La nostra viene considerata una delle Costituzioni più belle del mondo. Perché?
«Una cosa è certa: la Costituzione italiana è stata fonte di ispirazione di numerose altre, venute dopo. Con la Dichiarazione universale dei diritti dell’uomo del dicembre 1948, in molte parti, addirittura coincide letteralmente. Dietro la nostra Costituzione c’è un’idea di convivenza civile, un solidarismo che abbraccia tutti e non lascia nessuno indietro. Questa è la strada indicata dall’articolo 3 sull’eguaglianza.
Una concezione oggi in difficoltà, per l’affermarsi di un’ideologia anticostituzionale, tutta orientata alla competizione e alla concorrenza, che dividerà la gente in due, i vincitori e i vinti». Non è allora lontano dal vero Silvio Berlusconi nel dire che la nostra Costituzione ha «un’ispirazione sovietica». «Stento a credere che si possa pensare così. Certo, ogni Costituzione si ispira a una concezione politica e sociale della vita. Ma la nostra si inserisce perfettamente nel corso storico del costituzionalismo del nostro tempo che si ispira alla società aperta, democratica, liberale, e solidale, non al totalitarismo. Riconosce la libertà di iniziativa economica privata, ma prevede anche il diritto dello Stato a intervenire ove occorra.La libertà di mercato senza limiti può trasformarsi nel suicidio del mercato. Basti pensare alla crisi economica attuale e agli interventi pubblici che ha richiesto. Che cosa c’entrano i soviet?».
La Costituzione non è intoccabile. Può sempre essere modificata.
«E lo è stato fatto più volte. Si pensi al giusto processo o alla riforma del titolo V. La si può certo modificare, con procedure aggravate e maggioranze larghe, per adeguarla ai tempi. Ma ci sono dei punti intoccabili, come la forma di governo repubblicana, i diritti fondamentali di libertà e i diritti sociali, la democrazia.

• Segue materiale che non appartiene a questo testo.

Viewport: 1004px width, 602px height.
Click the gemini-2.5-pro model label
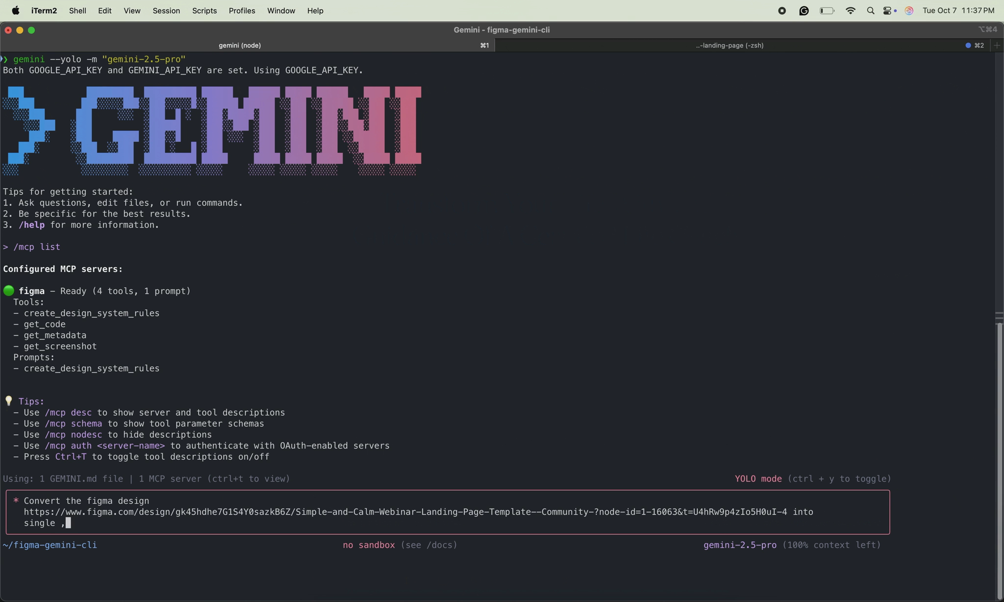point(740,545)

C’è poi una differenza tra modificare la Costituzione e cambiarla. Passare, per esempio, dal regime parlamentare a quello presidenziale non comporta una semplice modifica ma una vera e propria sostituzione di una concezione politica con un’altra».
Il ministro Brunetta vuole riscrivere l’articolo 1. Cosa ne pensa?

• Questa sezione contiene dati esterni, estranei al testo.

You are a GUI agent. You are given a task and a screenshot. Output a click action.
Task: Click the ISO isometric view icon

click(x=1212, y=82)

«Fondare sul lavoro la natura democratica dello Stato ha una valenza etica. Il riferimento al lavoro non è legato all’economia al lavoro come merce. Il lavoro è un aspetto essenziale della dignità umana, come sanno per esperienza quelli che ne sono privi. Sostituire “lavoro” con “merito” e “competizione” significa volersi esporre a quell’ideologia terribile che è il darwinismo sociale».
Perché parte della destra mostra tanta insofferenza verso la nostra Carta?

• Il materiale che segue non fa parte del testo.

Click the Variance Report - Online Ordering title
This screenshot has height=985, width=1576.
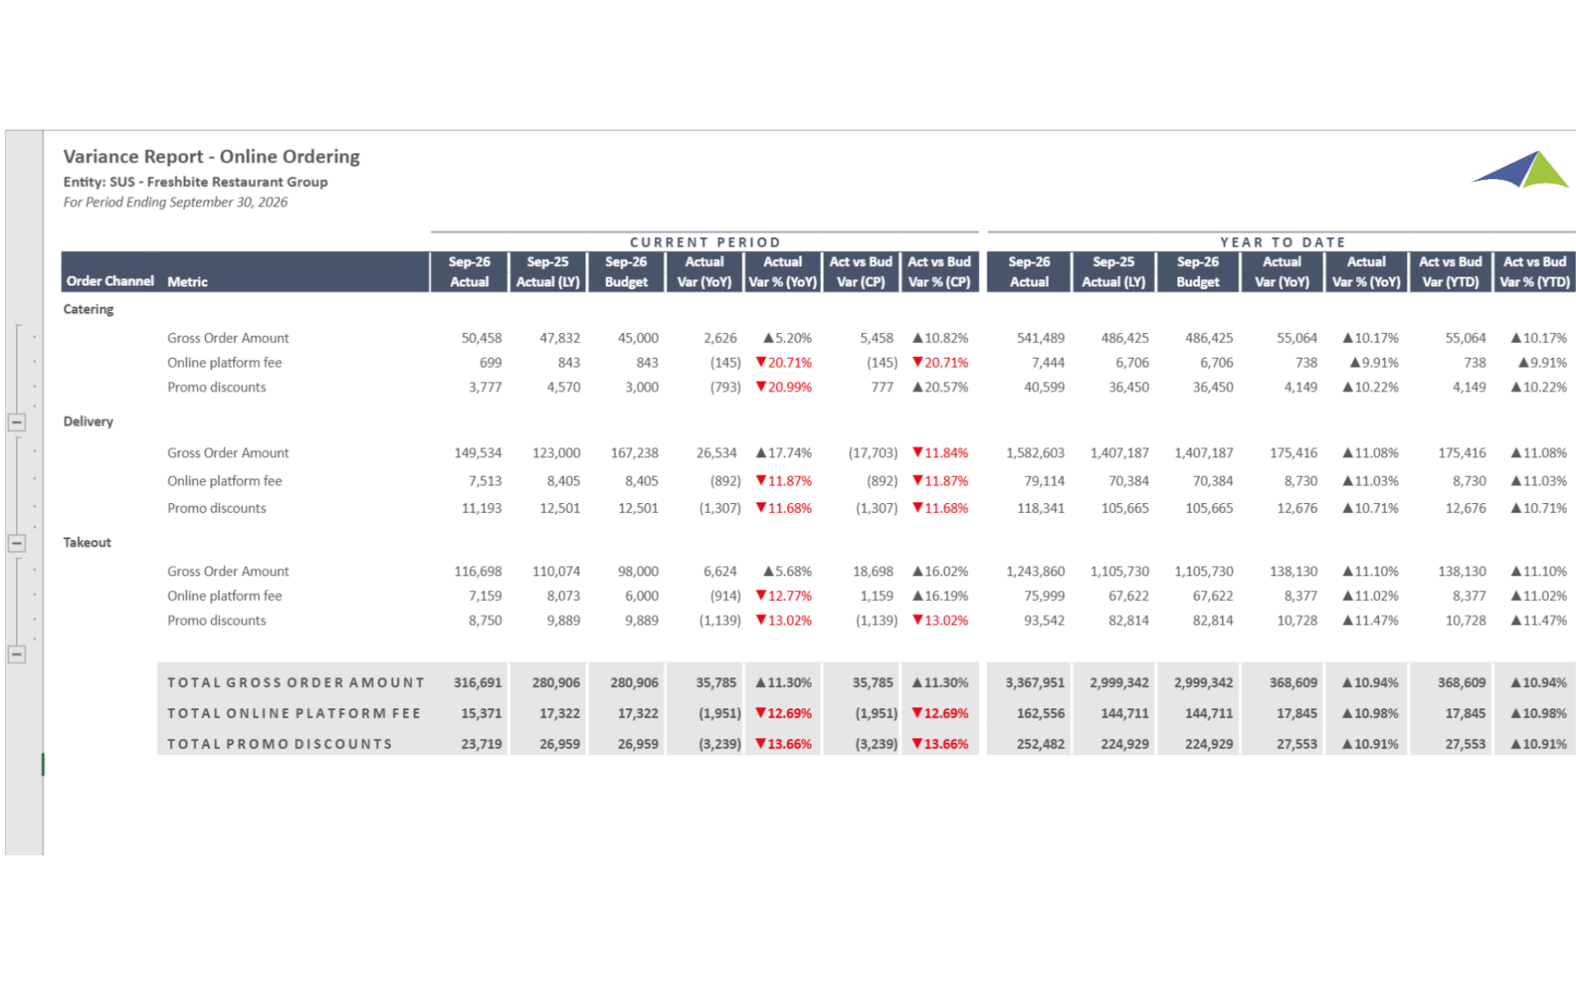pos(212,157)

«Perché c’è una tendenza alla democrazia d’investitura, che vede con fastidio ogni bilanciamento dei poteri. Il rafforzamento del Governo e del Presidente del Consiglio non sono di per sé atti dispotici, purché siano temperati da altrettanto forti poteri di controllo e garanzia, parlamentari, giudiziari e istituzionali (del Presidente della Repubblica e della Corte costituzionale)».
Organismi che vengono oggi accusati di politicizzazione, a partire dalla Consulta.
«È da ignoranti non capire che quando si assumono cariche istituzionali è necessario e possibile che si assuma anche lo spirito della funzione. Se si ha avuto e se si ha un’idea politica, non necessariamente questa perturba l’esercizio di una funzione che politica non deve essere. Si possono criticare le decisioni della Corte costituzionale, ma per farlo bisogna leggerne (e capirne) le motivazioni giuridiche. Non basta dire: questo o quel giudice hanno un passato politico».
È vero che all’origine della Costituzione c’è stato un «inciucio» tra le forze politiche?
Massimo D’Alema ne ha parlato a proposito di Togliatti e dell’articolo 7, sui rapporti tra Stato e Chiesa, per dire che «certi inciuci fanno bene al Paese». «Una cosa è la sintesi politica. Un’altra è lo scambio di favori. L’immunità concessa a una persona che occupa pro tempore la carica di Presidente del Consiglio che cosa è: sintesi o scambio?».